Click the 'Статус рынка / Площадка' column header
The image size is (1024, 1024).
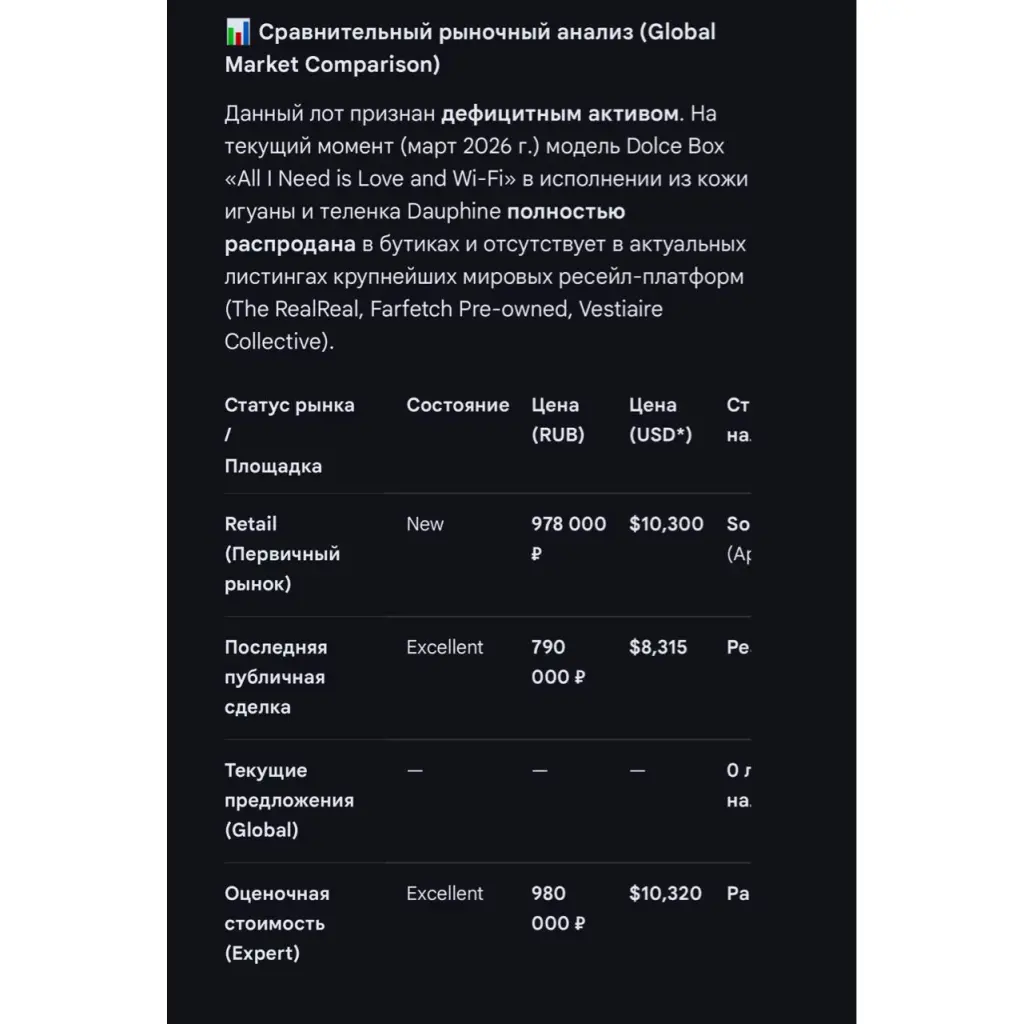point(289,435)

...

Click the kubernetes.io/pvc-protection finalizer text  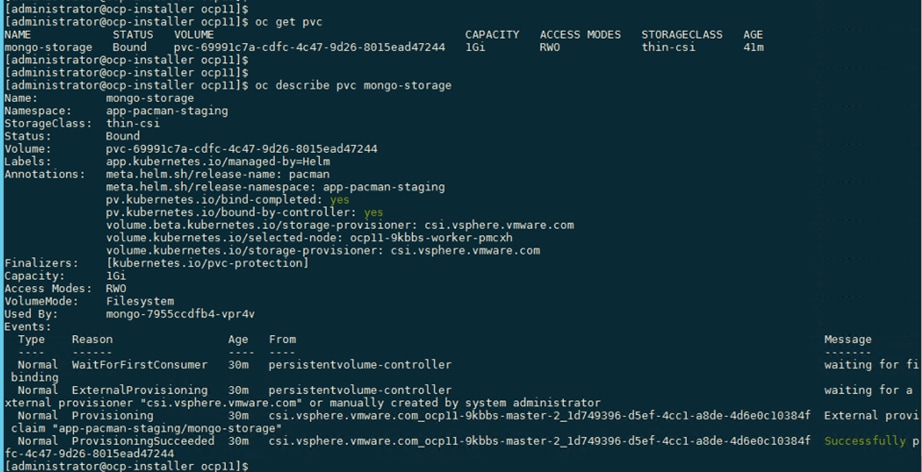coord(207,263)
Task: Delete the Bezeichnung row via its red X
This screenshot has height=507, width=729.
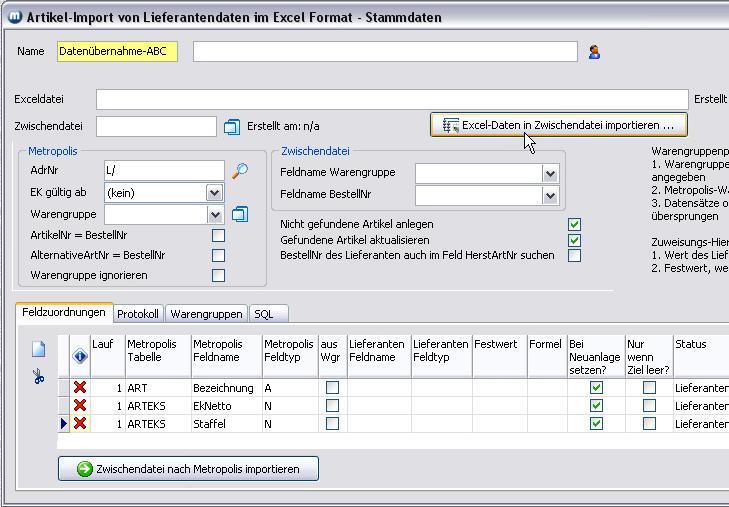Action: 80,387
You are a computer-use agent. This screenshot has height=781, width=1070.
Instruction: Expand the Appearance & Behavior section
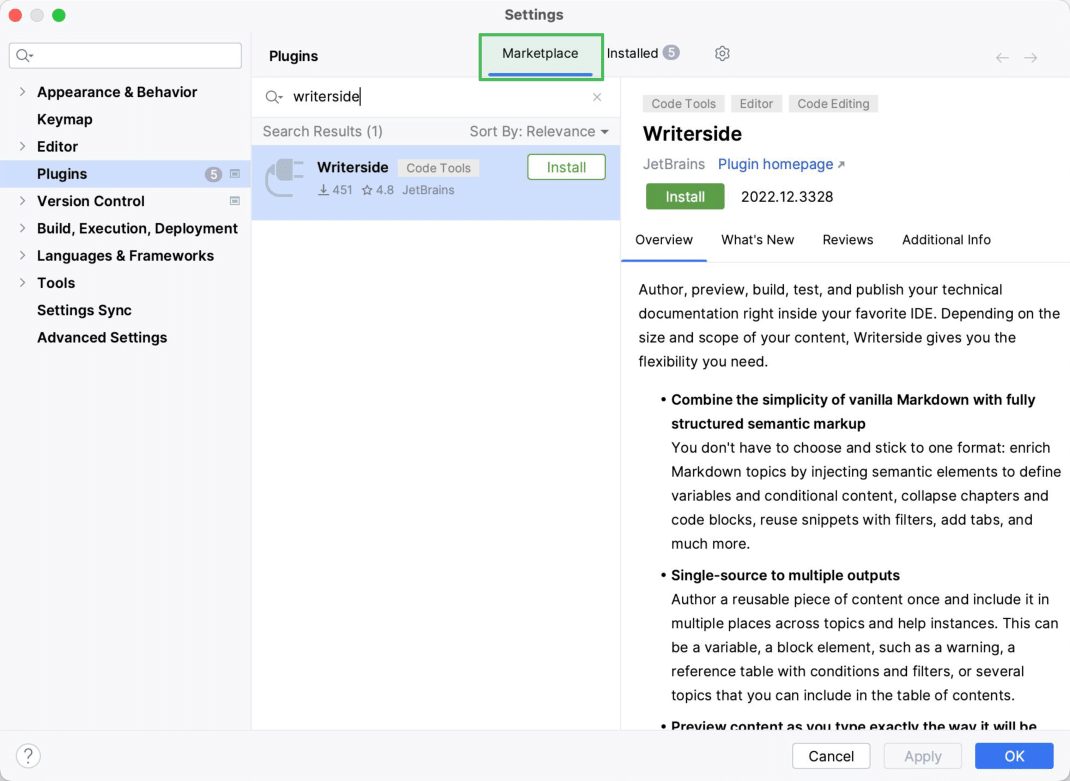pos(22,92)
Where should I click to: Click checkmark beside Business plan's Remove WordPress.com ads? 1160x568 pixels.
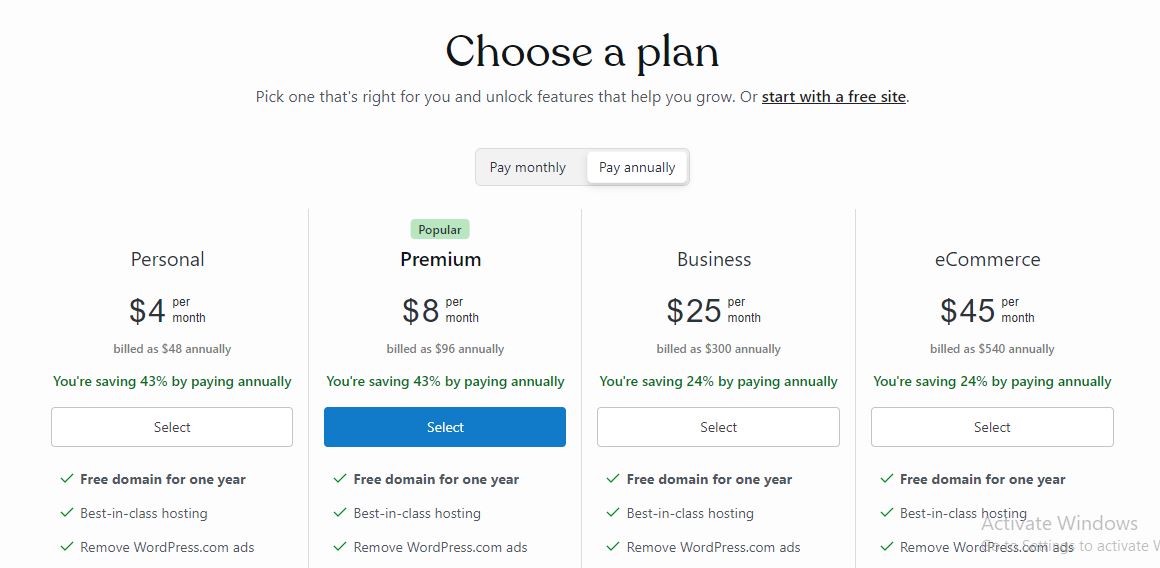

▶ Consigne: Remplace "screenshot" par "image" dans les lignes allant de celle qui contient "Task: Delete the" jusqu'à celle qui contient "Where should I", incluses, puis recopie-les sans autre changement. Laisse les images de côté.

▶ Réponse:
Task: Delete the Bezeichnung row via its red X
This image has height=507, width=729.
Action: 80,387
You are a computer-use agent. This image has height=781, width=1070.
Instruction: Expand the Appearance & Behavior section
pos(22,92)
Where should I click to: Click checkmark beside Business plan's Remove WordPress.com ads? 1160x568 pixels.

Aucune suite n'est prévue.